▶ _The task_:
Down to the last line, print the entries below exactly, and keep every picture out of the copy.
------------------------------------------------------------------------
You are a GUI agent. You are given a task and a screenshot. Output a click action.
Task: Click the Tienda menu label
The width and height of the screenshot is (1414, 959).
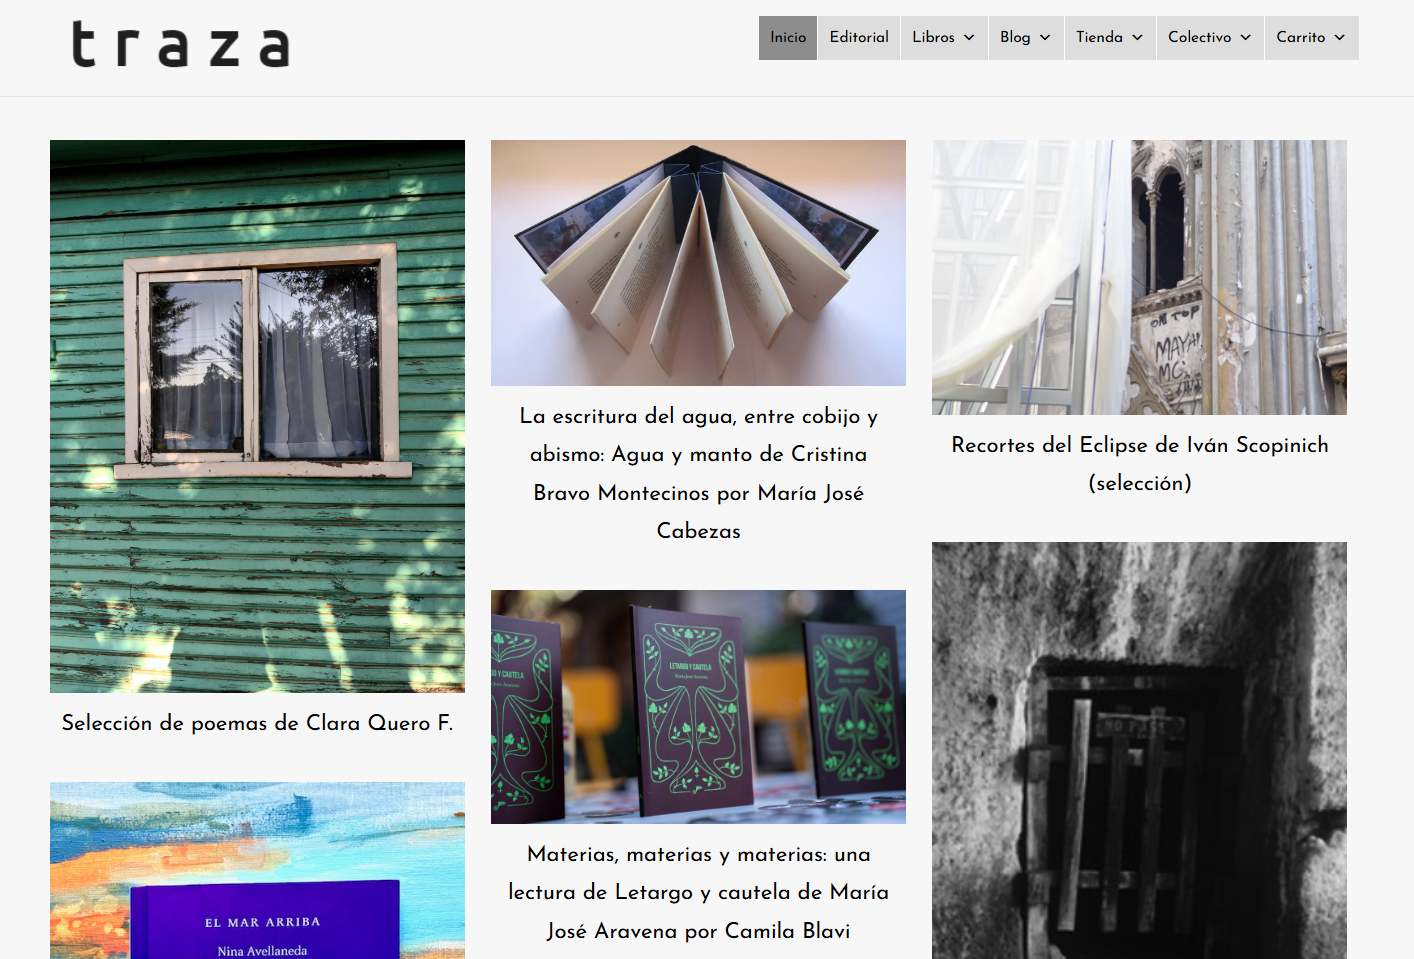tap(1099, 38)
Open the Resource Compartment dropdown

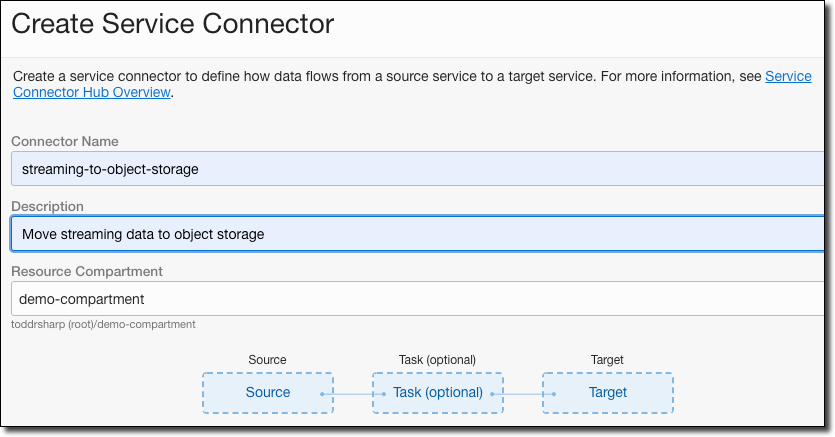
------------------------------------------------------------------------
▶ _Result for this exercise_:
You are a GUI agent. You are given a task and a screenshot. Output a click action.
Task: Click the Tienda menu label
The width and height of the screenshot is (1414, 959).
tap(1099, 38)
Open the Resource Compartment dropdown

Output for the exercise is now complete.